El mal ejemplo lo dieron
los primeros. Sully Proudhomme murió seis años después de recibirlo. El alemán
Theodoro Mominsen murió al cabo de un año. El noruego Bjornstjierne Bjiornson
murió a los siete años. El récord del primer decenio lo batió el poeta
italiano Giosué Carducci, que recibió el Premio Nobel en noviembre de 1906 y
murió en febrero del año siguiente. Sin embargo, el récord actual lo
conserva el gran poeta inglés John Galsworthy, quien recibió el premio en 1932
y murió sesenta días después del hecho.
Quienes no creen en
supersticiones, por supuesto, tienen la explicación lógica: la edad promedio a
que se adjudica el premio es de 64 años, de modo que es una probabilidad
estadística que los premiados mueran dentro de los siete años siguientes.
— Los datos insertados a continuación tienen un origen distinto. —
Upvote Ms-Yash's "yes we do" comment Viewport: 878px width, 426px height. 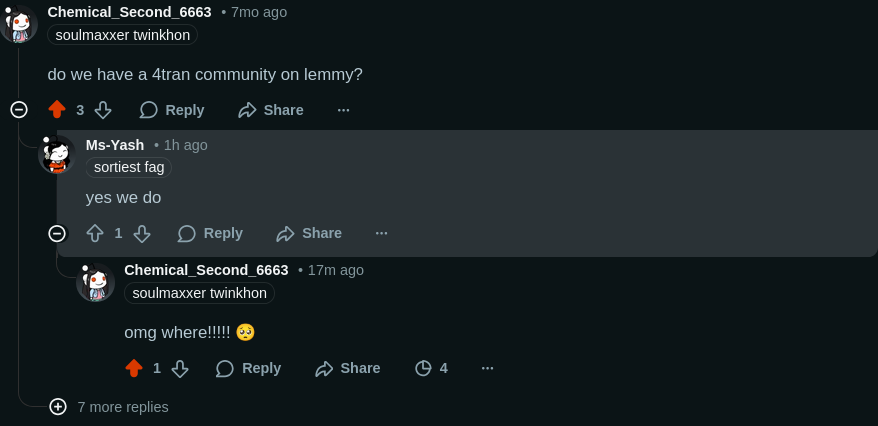[x=95, y=233]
Lo
demuestran por la negativa con los premiados más jóvenes: Rudyard Kipling, el
más joven de todos, que lo recibió a los 42 años, murió a los 76: Sinclair
Lewis, que lo obtuvo a los 45, murió a los 66; Pearl S. Buck, la bien olvidada,
que lo obtuvo a los 46, murió a los 81, y Eugenio O'Neill, que lo recibió a los
48, murió a los 73. La excepción bien triste fue Albert Camus, que obtuvo el
premio a los 44 años, en el esplendor de su gloria y su talento, y murió dos
años después, en el accidente de un automóvil conducido por un destino que tal
vez no era el suyo.
Sin embargo, la vida
siempre encuentra la manera de estar contra la lógica. Para demostrarlo está la
lista de los tres premiados más viejos: el alemán Paul Heyse, con ochenta años;
Bertrand Russell, con 78, y Winston Churchill, con 79. Heyse, que en este caso
es la excepción al revés, murió cuatro años después del premio. Pero Churchill
sobrevivió once años, fumándose una caja de puros y bebiéndose dos botellas de
coñá al día, y Bertrand Russell batió todas las marcas mundiales: murió veinte
años después de recibir el premio, a los 98 años de su edad.
Números misteriosos
El caso más extraño, y
fuera de todo cálculo, fue el de Shmuel Y. Agnon y Nelly Sachs, que
compartieron el premio en 1966. Agnon había nacido en la India en 1888, pero
emigró a Israel con su familia, y adquirió la nacionalidad israelí. Fue, sin
duda, el más grande novelista hebreo. Nelly Sachs, que fue una gran póeta y muy
buena autora de teatro, había nacido en Berlín en 1891, también en el seno de
una familia hebrea, pero conservó siempre la nacionalidad alemana. Al principio
de la segunda guerra mundial escapó de la persecución nazi y se radicó en
Suecia. El 17 de febrero de 1970, a la edad de 82 años, Agnon murió en
Jerusalén, cuatro años después de recibir el Premio Nobel. Ochenta y cuatro
días después, el 12 de mayo, y a los setenta años de su edad, Nelly Sachs murió
en Estocolmo.
Jean Paul Sartre no dió
nunca ninguna muestra de creer en estos misterios de los números. Salvo una;
cuando un periodista le preguntó si estaba arrepentido de haber rechazado el
Premio Nobel, contestó: «Al contrario, eso me salvó la vida.» Lo inquietante es
que murió seis meses después de decirlo.